However, while striking down the law at issue, the Court, over the strong
objections of then Attorney General Robinson, distinguished and approved an act that
would have "diverged] to certain local uses money ... part of which would no doubt
have eventually reached the treasury." 147 Md. at 647. The money referred to by the
Court was derived from fines for motor vehicle offenses committed in a particular
county. The statute directed certain State officials to credit those funds to the county,
which was to use them to support the county policy force.
It is not easy to discern the rationale underlying this passage (which, although
dicta, was state unequivocally in response to a position that had been briefed fully, and
which has not subsequently been called into question by the Court). Under the broadest
of readings, the General Assembly would be empowered to direct the disposition,
without regard to the appropriations process, of all State revenues prior to their deposit
in the State Treasury, except where the Constitution itself expressly requires that a
State official remit funds to the Treasury. This view would accord with that of Attorney
General Armstrong.
However, the same Court of Appeals described the Budget Amendment as
"providing an intelligent and definite method of estimating and appropriating the
income of the State," so as to remedy the prior situation in which "appropriations were
more or less uncorrelated and deficits in the State Treasury were not unusual." 147 Md.

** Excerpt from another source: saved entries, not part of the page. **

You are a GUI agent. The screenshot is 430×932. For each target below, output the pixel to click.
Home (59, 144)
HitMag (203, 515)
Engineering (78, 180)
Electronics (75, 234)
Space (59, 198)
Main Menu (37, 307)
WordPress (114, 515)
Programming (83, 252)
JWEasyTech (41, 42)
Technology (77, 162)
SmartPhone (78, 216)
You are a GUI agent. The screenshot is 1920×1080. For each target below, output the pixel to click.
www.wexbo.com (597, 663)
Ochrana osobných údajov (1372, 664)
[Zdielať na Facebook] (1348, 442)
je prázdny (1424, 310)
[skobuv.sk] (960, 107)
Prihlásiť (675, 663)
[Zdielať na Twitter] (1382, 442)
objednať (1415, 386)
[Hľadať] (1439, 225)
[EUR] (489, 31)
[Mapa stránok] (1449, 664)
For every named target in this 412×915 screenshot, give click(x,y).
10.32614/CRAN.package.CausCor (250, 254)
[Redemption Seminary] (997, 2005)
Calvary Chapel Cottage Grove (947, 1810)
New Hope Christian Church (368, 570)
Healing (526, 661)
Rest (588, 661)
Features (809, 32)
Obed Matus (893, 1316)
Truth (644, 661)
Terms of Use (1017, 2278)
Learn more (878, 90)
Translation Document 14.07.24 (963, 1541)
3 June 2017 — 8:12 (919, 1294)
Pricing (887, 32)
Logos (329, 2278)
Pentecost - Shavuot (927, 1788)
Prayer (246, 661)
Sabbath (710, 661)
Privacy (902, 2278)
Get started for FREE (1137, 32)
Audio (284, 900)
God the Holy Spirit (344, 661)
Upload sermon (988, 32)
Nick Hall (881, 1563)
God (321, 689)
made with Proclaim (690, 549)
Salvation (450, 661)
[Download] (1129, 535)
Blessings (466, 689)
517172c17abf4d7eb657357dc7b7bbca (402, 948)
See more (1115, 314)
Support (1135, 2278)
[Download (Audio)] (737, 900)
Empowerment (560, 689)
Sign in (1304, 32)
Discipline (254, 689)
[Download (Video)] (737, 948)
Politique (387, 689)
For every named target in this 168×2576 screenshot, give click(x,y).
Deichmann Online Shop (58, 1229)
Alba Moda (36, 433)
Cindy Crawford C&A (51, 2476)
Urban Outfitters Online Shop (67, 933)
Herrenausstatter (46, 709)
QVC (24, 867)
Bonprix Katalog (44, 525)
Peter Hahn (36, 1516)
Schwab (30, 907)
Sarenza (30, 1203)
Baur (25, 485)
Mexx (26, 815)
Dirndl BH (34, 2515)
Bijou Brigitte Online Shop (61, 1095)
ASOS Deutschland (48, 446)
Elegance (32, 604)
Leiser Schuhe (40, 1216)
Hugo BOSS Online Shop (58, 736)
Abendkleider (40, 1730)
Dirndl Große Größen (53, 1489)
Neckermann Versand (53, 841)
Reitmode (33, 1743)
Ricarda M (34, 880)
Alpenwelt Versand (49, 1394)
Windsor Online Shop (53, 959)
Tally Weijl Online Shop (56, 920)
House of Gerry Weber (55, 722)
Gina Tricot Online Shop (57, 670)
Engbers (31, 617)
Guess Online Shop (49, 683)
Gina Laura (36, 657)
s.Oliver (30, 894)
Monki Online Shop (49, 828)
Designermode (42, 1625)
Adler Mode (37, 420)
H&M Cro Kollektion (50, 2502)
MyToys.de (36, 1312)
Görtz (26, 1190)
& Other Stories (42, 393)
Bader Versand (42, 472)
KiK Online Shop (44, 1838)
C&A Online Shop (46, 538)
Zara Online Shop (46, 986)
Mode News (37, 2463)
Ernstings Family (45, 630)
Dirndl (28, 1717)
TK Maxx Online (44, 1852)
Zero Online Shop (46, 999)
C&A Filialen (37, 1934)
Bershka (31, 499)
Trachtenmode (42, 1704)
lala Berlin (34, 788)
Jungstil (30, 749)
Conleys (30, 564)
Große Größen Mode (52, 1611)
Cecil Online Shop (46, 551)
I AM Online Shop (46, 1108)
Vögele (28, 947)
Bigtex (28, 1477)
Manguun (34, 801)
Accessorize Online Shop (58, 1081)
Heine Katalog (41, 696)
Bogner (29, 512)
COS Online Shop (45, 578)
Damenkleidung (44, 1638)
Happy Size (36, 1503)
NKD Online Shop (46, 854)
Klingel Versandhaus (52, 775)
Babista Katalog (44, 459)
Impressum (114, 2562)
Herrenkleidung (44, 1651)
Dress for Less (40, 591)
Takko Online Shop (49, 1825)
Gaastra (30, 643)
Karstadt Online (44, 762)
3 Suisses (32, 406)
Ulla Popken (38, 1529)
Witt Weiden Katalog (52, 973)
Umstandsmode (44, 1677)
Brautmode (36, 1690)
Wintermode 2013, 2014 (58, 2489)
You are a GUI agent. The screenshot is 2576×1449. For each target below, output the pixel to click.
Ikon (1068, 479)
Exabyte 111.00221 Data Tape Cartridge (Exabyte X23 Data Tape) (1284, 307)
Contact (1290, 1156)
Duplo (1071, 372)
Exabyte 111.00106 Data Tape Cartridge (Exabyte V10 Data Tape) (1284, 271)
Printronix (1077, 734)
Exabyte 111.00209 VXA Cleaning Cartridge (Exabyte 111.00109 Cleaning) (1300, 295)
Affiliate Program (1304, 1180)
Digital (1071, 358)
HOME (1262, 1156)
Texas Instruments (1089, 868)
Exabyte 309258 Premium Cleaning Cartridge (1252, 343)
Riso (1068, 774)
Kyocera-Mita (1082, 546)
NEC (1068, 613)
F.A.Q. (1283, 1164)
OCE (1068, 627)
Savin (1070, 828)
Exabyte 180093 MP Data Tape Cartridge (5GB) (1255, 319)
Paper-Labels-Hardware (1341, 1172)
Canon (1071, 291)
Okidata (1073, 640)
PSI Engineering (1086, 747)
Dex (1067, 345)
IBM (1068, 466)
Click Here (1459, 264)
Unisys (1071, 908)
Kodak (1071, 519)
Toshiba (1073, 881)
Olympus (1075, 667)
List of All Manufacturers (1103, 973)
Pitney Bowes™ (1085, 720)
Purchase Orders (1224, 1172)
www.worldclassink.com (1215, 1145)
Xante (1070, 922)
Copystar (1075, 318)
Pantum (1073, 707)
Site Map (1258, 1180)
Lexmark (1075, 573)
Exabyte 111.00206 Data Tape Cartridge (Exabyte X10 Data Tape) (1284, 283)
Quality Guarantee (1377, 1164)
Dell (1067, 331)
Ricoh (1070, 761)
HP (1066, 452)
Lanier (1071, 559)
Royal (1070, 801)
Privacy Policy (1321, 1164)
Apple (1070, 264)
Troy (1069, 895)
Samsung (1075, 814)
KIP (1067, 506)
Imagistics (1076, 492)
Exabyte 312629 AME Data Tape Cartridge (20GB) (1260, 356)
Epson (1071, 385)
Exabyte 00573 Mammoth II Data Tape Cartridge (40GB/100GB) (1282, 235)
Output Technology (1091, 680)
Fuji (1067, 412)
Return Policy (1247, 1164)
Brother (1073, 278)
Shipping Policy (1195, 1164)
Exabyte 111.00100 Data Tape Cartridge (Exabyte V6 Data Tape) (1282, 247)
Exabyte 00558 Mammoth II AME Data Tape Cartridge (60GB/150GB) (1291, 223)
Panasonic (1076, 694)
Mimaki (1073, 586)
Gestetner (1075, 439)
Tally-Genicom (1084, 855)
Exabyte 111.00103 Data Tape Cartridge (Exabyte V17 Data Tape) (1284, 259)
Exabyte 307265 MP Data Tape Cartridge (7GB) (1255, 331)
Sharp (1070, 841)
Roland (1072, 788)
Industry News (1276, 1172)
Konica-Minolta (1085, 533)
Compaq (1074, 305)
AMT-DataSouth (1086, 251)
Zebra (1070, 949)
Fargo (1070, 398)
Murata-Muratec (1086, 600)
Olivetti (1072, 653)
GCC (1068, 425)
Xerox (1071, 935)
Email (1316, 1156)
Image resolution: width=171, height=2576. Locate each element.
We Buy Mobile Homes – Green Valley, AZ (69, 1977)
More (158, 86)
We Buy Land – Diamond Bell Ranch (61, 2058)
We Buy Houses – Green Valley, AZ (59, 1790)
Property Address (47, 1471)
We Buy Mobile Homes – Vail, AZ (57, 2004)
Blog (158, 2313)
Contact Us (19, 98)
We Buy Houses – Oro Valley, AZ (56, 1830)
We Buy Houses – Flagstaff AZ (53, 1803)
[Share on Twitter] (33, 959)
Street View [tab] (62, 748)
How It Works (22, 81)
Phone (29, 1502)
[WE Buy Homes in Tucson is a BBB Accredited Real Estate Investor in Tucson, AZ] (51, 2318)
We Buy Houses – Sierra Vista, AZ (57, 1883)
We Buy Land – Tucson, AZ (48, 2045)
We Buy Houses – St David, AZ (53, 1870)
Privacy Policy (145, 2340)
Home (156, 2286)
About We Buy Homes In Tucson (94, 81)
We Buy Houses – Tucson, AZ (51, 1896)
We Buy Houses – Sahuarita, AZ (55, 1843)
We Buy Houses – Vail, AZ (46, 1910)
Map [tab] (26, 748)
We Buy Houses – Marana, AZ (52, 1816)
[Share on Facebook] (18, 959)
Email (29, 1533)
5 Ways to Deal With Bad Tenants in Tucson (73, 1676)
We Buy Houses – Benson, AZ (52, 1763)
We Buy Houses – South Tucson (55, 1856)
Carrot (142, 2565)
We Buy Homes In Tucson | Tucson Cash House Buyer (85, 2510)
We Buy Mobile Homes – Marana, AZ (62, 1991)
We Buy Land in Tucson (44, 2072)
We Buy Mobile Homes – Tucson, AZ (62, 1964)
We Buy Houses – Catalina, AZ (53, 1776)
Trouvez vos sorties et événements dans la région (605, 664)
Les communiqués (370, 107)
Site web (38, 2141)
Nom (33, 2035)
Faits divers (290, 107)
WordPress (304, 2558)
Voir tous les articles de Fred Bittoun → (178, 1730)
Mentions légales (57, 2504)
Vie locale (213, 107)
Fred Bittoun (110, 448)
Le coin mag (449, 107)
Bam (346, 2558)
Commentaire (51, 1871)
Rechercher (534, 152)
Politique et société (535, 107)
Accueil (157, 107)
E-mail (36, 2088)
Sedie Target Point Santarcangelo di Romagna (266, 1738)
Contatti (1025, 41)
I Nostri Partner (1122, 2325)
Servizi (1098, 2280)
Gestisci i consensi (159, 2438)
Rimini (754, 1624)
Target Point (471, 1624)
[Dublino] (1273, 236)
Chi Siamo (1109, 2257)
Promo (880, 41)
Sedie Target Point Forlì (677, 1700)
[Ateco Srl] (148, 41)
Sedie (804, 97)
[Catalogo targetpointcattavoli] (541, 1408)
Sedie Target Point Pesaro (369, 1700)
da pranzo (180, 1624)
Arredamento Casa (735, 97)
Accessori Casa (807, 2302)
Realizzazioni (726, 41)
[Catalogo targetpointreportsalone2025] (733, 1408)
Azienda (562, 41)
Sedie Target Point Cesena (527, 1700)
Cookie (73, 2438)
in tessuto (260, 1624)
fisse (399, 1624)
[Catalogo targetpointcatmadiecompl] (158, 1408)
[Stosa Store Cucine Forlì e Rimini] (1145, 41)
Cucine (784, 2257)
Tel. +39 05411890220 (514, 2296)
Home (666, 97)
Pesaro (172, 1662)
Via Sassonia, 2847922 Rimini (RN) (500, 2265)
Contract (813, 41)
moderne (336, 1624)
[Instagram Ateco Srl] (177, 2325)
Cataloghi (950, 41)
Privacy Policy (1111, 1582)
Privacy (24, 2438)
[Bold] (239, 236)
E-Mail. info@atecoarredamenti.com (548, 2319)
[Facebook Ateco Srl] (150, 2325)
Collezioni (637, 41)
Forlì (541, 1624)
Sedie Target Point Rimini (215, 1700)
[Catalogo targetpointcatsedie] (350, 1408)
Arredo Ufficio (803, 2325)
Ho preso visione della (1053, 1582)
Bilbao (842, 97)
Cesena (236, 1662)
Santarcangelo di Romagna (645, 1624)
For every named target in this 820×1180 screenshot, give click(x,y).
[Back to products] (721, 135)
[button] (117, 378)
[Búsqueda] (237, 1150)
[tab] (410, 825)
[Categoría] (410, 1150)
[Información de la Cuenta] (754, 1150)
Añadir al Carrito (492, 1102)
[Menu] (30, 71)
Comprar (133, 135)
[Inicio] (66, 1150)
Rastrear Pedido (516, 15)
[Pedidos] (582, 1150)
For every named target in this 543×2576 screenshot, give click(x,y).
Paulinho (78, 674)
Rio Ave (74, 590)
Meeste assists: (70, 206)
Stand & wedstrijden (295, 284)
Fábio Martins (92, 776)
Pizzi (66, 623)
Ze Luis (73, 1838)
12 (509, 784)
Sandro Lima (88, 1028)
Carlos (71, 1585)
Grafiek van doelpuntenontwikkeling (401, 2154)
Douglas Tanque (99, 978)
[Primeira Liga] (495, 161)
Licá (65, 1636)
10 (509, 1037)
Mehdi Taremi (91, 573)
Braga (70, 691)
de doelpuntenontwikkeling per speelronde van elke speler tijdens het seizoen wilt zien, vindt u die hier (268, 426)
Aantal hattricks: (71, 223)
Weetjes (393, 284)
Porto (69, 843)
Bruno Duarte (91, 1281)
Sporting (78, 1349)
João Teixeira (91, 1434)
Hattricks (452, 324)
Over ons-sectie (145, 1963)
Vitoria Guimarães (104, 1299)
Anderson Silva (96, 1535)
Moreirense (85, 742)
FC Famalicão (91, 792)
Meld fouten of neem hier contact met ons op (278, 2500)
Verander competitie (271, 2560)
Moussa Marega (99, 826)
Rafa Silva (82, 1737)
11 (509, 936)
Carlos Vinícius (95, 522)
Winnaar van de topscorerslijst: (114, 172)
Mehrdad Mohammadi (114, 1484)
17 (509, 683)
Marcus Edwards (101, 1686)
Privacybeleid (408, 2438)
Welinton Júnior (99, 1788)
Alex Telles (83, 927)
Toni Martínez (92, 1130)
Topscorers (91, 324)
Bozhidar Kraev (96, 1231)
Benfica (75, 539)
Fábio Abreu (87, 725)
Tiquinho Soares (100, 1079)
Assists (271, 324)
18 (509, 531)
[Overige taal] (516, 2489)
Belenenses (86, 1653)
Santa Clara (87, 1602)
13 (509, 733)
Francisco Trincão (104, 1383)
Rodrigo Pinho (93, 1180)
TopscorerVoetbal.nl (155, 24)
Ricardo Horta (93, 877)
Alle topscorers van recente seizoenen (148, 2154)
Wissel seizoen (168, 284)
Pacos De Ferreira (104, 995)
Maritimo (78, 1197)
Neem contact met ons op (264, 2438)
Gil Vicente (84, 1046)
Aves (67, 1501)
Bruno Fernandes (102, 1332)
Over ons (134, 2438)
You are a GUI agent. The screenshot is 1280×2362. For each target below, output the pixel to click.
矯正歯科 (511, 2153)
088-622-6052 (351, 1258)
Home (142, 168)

at 644. As we discussed above, the Court of Appeals has since repeatedly reaffirmed the
central role of the Budget Amendment in our constitutional scheme. Given the
enormous growth in both State resources, State programs, and State expenditures since
1925, we cannot accept that the Court would today authorize a system of State resource
allocation completely outside of, and necessarily destructive of, the Budget amendment.
See 68 Opinions of the Attorney General at 91-92.4
Accordingly, we read O'Conor more narrowly, as we think that the Court of
Appeals would in 1990 and beyond. This narrow reading does not ignore O'Conor's
endorsement of legislative power to categorize certain funds as local even though they
might be held by a State official, but it does preserve the basic structure and intent of
the Budget Amendment. That is, we read O'Conor to suggest the following: The
General Assembly may determine by statute that a category of funds derived from the
residents of a political subdivision or from events occurring within a subdivision are not
to enter the ordinary flow of State revenues but instead are to be remitted directly to
that subdivision for its general purposes or for some specific purpose identified in the
statute.
"Indeed, it is not clear that even the O'Conor Court would reach the same result about
general tax revenues, which were not at issue in the case.